Exercise goal –
From the records below, please return each line that holds the word "size".

Start of Exercise data

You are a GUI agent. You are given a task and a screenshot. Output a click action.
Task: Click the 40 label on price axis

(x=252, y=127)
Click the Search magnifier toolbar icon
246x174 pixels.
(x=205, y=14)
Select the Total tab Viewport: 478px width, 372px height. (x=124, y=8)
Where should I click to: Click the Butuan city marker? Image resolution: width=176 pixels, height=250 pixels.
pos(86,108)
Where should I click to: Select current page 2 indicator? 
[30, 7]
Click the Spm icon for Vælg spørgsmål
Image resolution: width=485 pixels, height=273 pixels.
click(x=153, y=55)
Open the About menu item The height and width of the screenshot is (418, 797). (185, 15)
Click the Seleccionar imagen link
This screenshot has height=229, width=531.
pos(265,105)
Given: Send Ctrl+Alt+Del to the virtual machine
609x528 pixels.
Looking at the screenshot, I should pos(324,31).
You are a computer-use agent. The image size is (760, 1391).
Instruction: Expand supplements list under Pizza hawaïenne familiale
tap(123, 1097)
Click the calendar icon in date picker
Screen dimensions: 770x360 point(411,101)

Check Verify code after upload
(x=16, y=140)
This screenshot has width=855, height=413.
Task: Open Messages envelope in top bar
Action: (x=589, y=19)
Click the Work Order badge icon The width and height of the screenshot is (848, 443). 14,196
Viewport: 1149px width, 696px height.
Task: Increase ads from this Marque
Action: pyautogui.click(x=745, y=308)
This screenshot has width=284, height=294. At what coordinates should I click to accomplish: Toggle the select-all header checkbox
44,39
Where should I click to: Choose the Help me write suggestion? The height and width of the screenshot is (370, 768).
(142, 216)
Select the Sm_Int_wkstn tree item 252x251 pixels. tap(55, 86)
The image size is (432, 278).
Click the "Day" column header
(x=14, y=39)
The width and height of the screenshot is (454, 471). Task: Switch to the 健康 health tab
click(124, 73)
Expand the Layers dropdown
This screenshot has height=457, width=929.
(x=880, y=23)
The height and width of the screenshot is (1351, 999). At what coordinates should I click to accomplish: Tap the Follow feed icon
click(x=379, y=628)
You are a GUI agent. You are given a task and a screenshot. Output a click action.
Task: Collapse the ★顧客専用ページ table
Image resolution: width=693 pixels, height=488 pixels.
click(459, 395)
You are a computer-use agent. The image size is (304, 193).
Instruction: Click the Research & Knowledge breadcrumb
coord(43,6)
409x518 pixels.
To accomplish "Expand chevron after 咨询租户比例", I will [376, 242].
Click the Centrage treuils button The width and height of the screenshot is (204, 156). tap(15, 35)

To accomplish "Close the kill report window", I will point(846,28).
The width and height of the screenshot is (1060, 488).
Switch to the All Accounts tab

End of Exercise data

Task output –
You are a computer-use agent. The image size is (760, 1391).
The image size is (432, 278).
You are a computer-use agent. The image size is (304, 193).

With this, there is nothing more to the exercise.